[SOURCE EXTRACT]
-.-.-

George Orwell, in his book, 1984, illustrated the power that comes from defining terms.  New Speak had the capacity to make anything to mean whatever the controllers of a society wanted it to mean.  People with a radically different agenda have been redefining terms for political advantage forever.  My wife cannot use her middle name in public places, because what once meant a happy, fun-loving disposition now refers to a life-style choice that my wife has no desire to have anything to do with.

Since the early 1960s, when Rev Dr Rousas J Rushdoony acted as an expert witness in support of parents who were taken to court because they chose to educate their children at home, the terms home school or homeschool have been widely used to describe such education.  I have chosen to use this term in my dissertation, and throughout this blog site, in a more precise way.  When I use the term home school, I am meaning the setting up of a school-like environment and conducting schooling in the home.

I am now proposing a different term to be used as the coordinating term that describes the education of children out of a home as the base for such an education.  The term I propose to be used is: ‘home-based education’.  Home-based education includes home schooling (as I have defined it) as one of the modes of home-based educational delivery, but home-based education also includes unschooling and radical unschooling as alternative modes of home-based education.

-.-.-

[MATERIAL SUPPLIED]
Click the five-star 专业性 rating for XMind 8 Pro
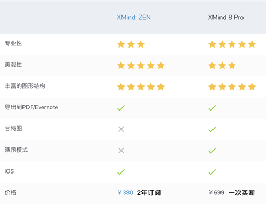 click(232, 44)
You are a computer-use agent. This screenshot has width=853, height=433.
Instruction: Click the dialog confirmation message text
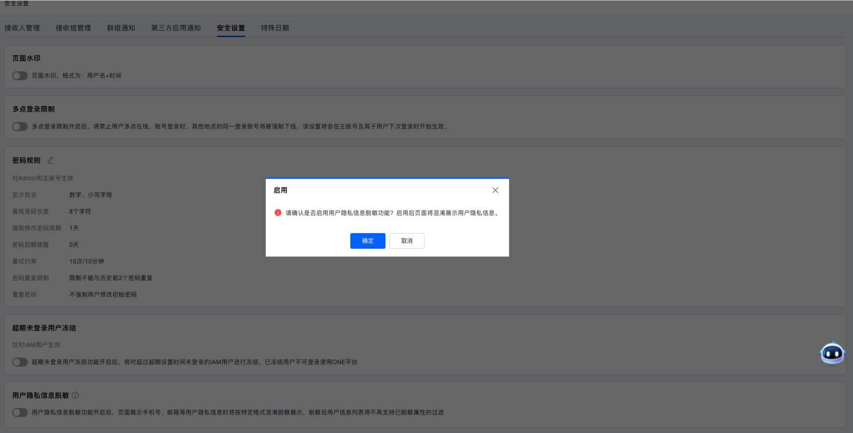click(393, 213)
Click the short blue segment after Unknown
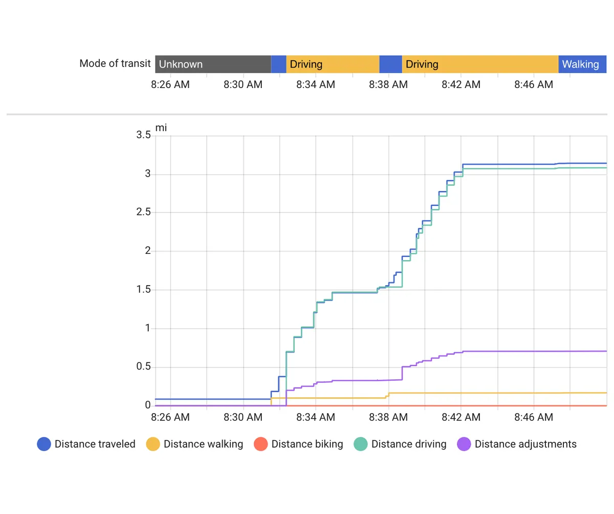The height and width of the screenshot is (514, 614). click(x=278, y=64)
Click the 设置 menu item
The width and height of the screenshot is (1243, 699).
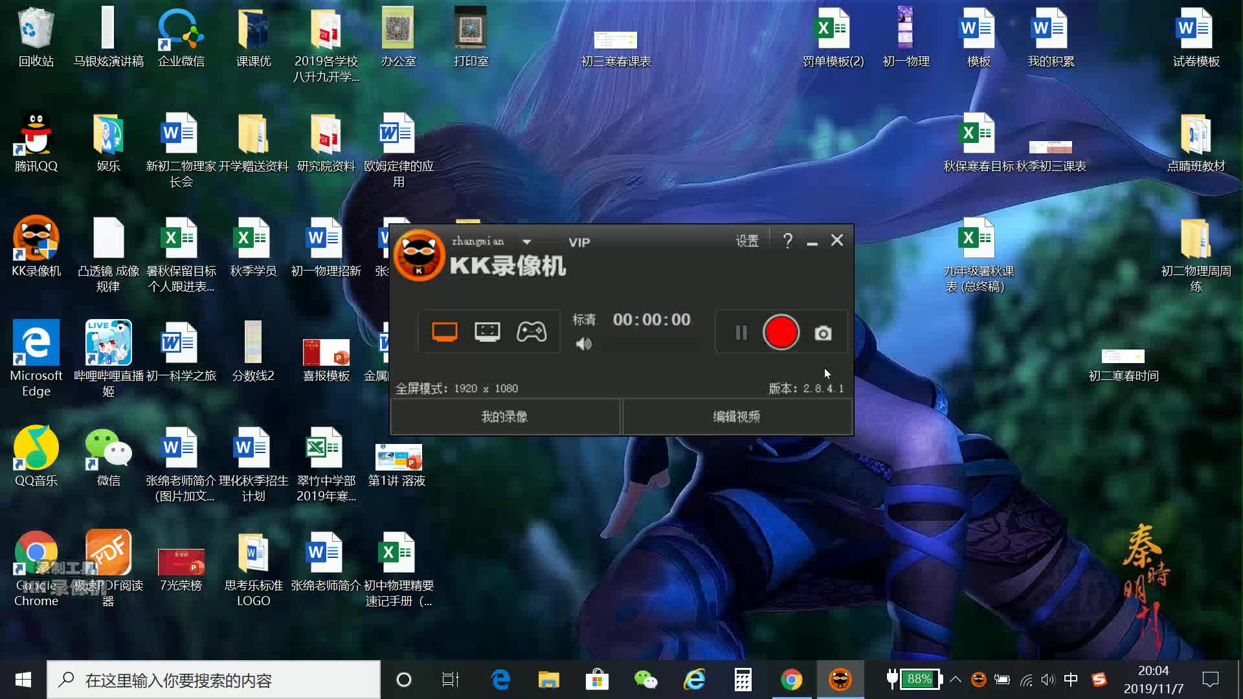click(745, 241)
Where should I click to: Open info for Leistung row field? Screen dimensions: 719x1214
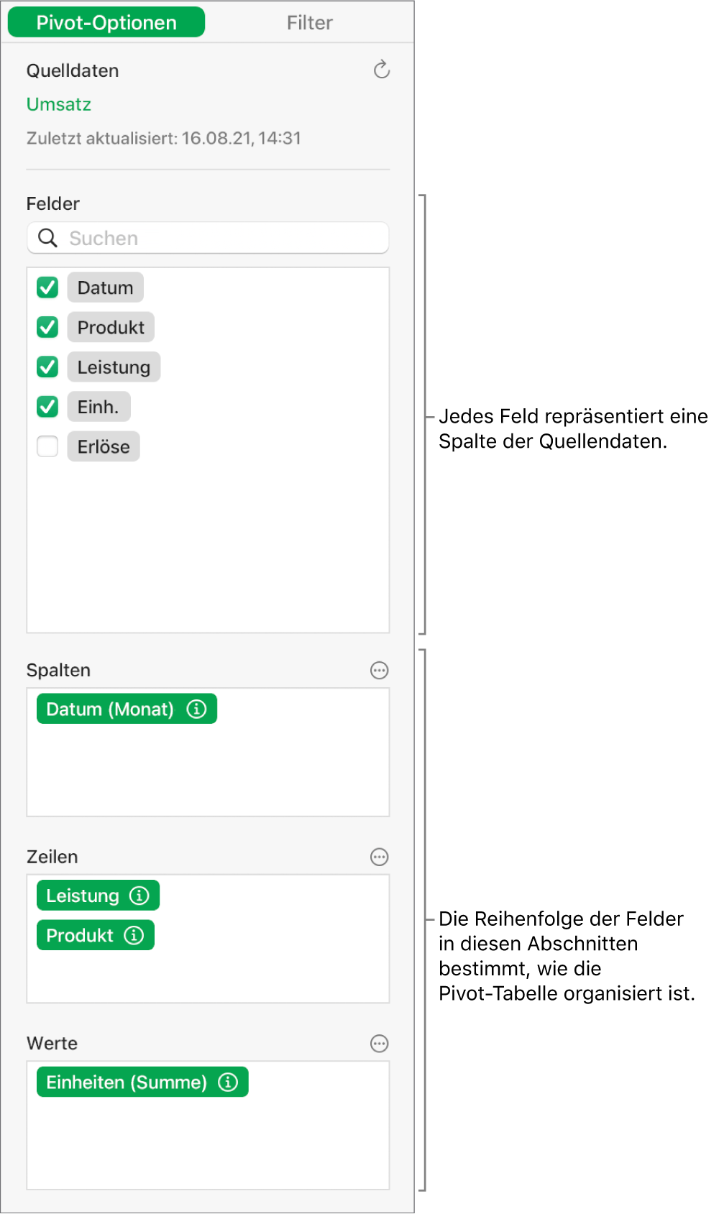(x=139, y=896)
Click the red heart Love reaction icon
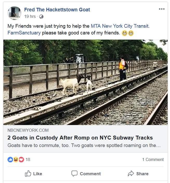Image resolution: width=170 pixels, height=183 pixels. pyautogui.click(x=21, y=159)
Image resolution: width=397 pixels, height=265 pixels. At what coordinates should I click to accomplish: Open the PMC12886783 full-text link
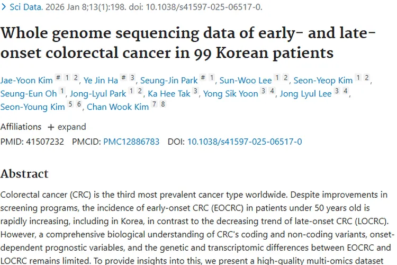[x=131, y=142]
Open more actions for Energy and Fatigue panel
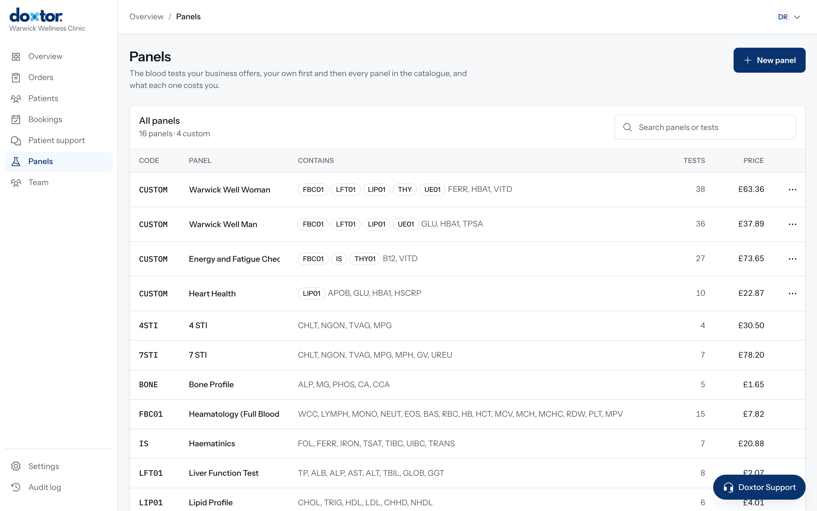817x511 pixels. click(792, 259)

-.-.-

[THE TASKS]
1 - What term does the writer of the home education text propose as the coordinating term?
2 - Print the entries from the line with "Where should I" up to and including the line with "[x=131, y=142]", leaving the pictures out.
The text and the entries have nothing to do with each other.

[ANSWER SET]
1 - Home-based education.

2 -
Where should I click to: Open info for Leistung row field? Screen dimensions: 719x1214
(x=139, y=896)
Click the red heart Love reaction icon
Image resolution: width=170 pixels, height=183 pixels. pyautogui.click(x=21, y=159)
Image resolution: width=397 pixels, height=265 pixels. At what coordinates should I click to accomplish: Open the PMC12886783 full-text link
[x=131, y=142]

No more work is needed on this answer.